CBA Blog

How do attorneys normally charge clients?

by Albert T. Brown Jr., Lawyer Referral Service Panelist

Lawyers who are retained to represent defendants in criminal matters frequently charge a flat fee payable in advance for the criminal representation, or for payment due at particular stages in the litigation. Those who handle criminal or divorce cases are prohibited from charging a fee that is dependent upon the outcome of the case.  Some routine matters are frequently billed on a flat fee basis.

The second fee system commonly employed is a contingent fee where a civil lawyer can charge a fee based upon the outcome of a particular project.  This could be the size of a verdict or settlement in a personal injury case, the amount of a tax reduction in a reevaluation case, or perhaps the amount of a tax refund in an income tax refund case.

Most other lawyers perform work on a time and materials basis, basing their charges on an hourly rate where the amount of time the lawyer spends on a case is multiplied by that rate to produce a fee due from the client plus expenses.
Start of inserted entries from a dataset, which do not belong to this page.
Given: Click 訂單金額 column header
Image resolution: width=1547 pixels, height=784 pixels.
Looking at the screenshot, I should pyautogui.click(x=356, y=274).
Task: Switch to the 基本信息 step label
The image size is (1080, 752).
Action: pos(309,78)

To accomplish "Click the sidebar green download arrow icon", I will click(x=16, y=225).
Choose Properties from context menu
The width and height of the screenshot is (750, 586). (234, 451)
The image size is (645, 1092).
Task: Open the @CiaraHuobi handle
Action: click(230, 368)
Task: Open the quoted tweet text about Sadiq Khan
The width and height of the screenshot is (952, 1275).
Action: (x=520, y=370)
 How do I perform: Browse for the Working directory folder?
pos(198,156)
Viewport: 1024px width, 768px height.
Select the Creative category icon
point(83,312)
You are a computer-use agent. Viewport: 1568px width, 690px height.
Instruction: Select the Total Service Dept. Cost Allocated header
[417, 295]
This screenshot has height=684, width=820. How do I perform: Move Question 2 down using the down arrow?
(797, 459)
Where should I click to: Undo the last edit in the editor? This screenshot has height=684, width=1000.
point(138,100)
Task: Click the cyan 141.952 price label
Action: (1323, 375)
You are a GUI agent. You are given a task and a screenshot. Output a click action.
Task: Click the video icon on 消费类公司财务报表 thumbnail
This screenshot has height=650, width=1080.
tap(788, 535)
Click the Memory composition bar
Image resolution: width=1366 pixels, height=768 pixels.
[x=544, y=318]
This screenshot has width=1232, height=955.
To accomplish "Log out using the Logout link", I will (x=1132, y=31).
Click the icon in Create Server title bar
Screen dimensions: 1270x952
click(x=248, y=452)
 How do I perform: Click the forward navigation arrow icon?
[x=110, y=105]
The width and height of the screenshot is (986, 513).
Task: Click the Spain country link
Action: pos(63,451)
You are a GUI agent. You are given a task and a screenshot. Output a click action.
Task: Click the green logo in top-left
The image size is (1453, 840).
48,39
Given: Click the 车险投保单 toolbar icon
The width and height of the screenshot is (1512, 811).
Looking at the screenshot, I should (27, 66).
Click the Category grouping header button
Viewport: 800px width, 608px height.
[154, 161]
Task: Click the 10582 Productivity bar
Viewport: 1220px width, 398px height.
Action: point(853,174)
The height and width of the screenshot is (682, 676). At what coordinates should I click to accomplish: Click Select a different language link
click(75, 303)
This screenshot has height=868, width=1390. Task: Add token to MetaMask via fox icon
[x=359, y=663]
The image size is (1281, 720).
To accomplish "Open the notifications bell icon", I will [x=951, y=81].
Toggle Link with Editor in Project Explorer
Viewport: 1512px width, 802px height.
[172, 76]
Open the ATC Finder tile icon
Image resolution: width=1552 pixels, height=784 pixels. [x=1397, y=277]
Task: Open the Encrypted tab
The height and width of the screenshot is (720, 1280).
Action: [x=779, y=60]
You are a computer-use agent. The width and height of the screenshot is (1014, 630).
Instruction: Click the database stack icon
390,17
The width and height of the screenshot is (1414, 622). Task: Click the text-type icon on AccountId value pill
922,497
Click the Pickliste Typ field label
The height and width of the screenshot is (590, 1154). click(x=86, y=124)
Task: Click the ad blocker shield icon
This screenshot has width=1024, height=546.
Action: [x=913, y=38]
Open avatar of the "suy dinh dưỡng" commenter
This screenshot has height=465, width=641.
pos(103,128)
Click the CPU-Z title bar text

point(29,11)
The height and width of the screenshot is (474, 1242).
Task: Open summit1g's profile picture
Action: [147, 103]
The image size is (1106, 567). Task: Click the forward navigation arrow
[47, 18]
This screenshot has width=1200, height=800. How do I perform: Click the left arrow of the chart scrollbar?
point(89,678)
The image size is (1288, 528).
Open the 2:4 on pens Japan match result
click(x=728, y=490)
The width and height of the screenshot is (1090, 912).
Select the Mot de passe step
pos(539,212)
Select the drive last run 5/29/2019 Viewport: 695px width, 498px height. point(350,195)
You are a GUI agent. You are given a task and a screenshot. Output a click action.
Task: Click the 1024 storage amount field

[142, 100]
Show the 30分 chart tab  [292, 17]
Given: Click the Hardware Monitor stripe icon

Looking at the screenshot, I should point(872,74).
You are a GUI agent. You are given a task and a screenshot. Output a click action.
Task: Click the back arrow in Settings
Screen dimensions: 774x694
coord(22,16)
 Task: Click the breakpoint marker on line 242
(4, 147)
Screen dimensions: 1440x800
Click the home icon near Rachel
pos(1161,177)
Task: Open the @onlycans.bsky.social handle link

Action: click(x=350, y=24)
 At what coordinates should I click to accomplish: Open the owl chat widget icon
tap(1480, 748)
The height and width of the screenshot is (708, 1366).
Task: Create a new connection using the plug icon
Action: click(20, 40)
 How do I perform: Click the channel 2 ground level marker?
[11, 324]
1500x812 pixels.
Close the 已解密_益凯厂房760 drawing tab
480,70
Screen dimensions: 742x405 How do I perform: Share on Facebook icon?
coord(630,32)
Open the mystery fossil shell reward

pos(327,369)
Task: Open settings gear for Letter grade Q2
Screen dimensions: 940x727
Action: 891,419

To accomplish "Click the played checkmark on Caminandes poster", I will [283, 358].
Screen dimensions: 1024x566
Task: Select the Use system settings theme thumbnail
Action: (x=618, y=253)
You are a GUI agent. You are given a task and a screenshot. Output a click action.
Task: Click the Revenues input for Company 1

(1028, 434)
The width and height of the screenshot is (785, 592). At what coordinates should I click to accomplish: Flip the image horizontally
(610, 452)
Lawyers are ethically prevented from charging an unreasonable fee and the factors which determine a reasonable fee are found in the Ohio Rules of Professional Conduct 1.5(a)

1. The time and labor required, the novelty and difficulty of the questions involved, and the skill requisite to perform the legal services properly;

2. The likelihood, if apparent to the client, that the acceptance of the particular   employment will preclude other employment by the lawyer;

3. The fee customarily charged in the locality for similar legal services;

4. The amount involved and the results obtained;

5. The time limitations imposed by the client or by the circumstances;

6. The nature and the length of the professional relationship with the client;

7. The experience, reputation and ability of the lawyer or lawyers performing the            services; and

8. Whether the fee is fixed or contingent.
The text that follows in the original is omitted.